The deal covers eligible plaintiffs who paid authorized Deere dealers for repairs from January 2018 and still needs a judge’s approval in federal court in Chicago. It does not resolve the separate Federal Trade Commission case against Deere, which a judge allowed to proceed in 2025. In that lawsuit, the FTC alleges Deere blocked farmers from obtaining the tools and information needed to fix equipment “in a timely and cost-effective manner,” effectively forcing them into the company’s authorized network.
The settlement matters beyond one manufacturer because modern farm machinery is already a software business. Tractors and combines increasingly rely on proprietary firmware, encrypted diagnostics, and dealer-locked calibration routines; the hardware can be physically intact while the machine refuses to run until a software reset is performed. When the only party allowed to perform that reset is a franchised dealer, downtime becomes a revenue stream.
Deere’s 10-year commitment to make available “the digital tools required for the maintenance, diagnosis, and repair” is a partial concession to the practical reality of farming: breakdowns are seasonal and time-sensitive, and the cost of waiting for a dealer can dwarf the cost of the part.
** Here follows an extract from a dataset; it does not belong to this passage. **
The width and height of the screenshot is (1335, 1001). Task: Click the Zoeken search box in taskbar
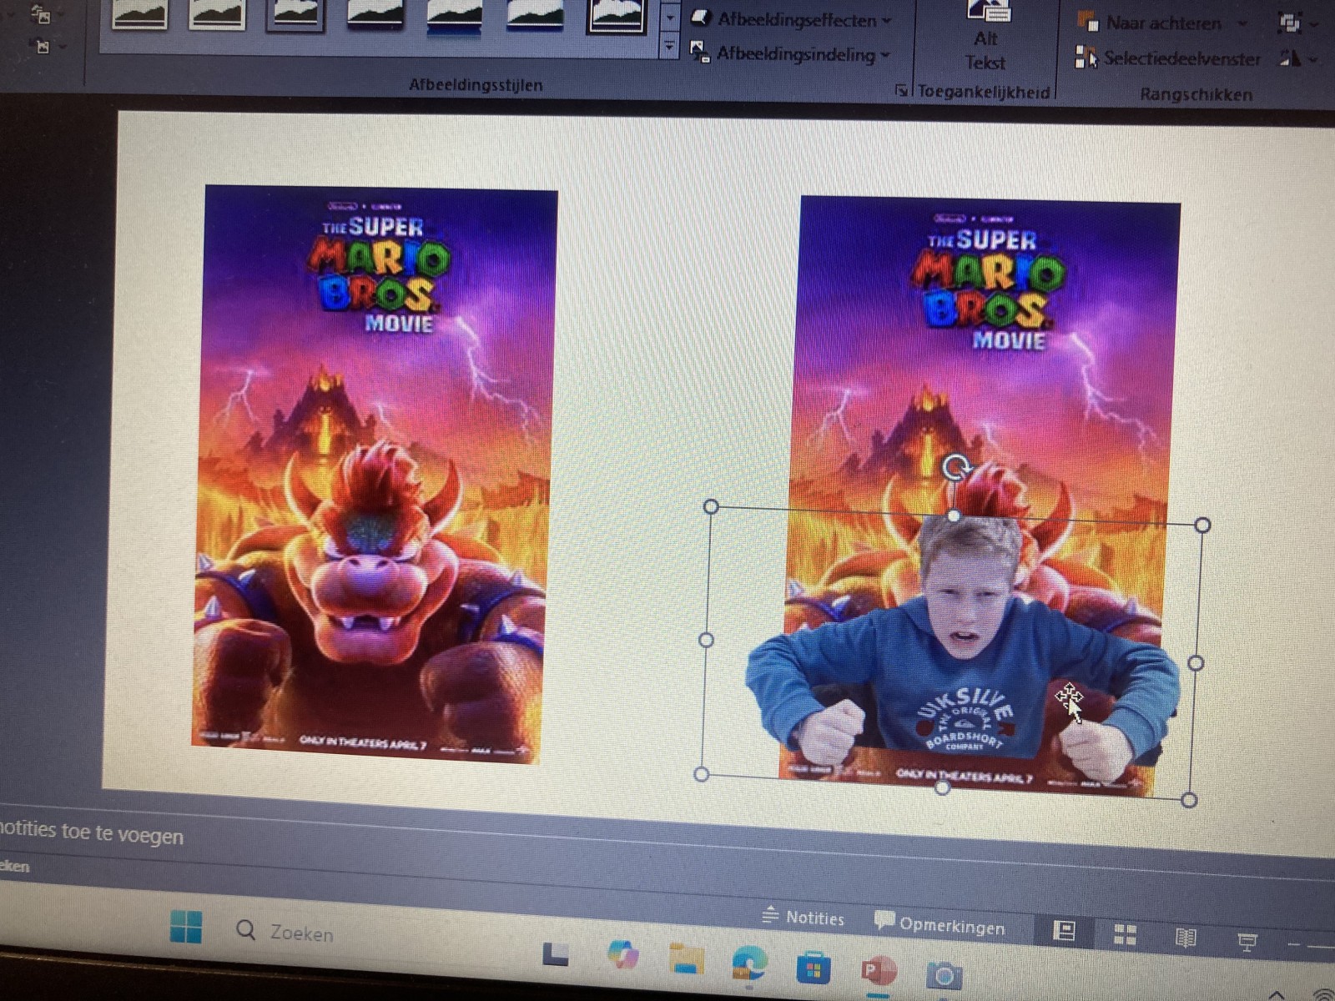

The settlement also creates a cash pool that effectively refunds a slice of those dealer markups—without requiring Deere to admit wrongdoing.
The fight is also about who captures the after-market. Dealers earn from service hours, parts, and software access; independent mechanics and farmers themselves compete on time and local knowledge. As regulators and courts push right-to-repair, manufacturers face a choice between selling durable machines and selling a controlled ecosystem.
For now, Deere will write a check, open some software gates, and keep arguing the broader case in Washington.
The settlement fund is tied to repairs paid through Deere’s authorized dealers between 2018 and today, and the promised tool access runs for a decade.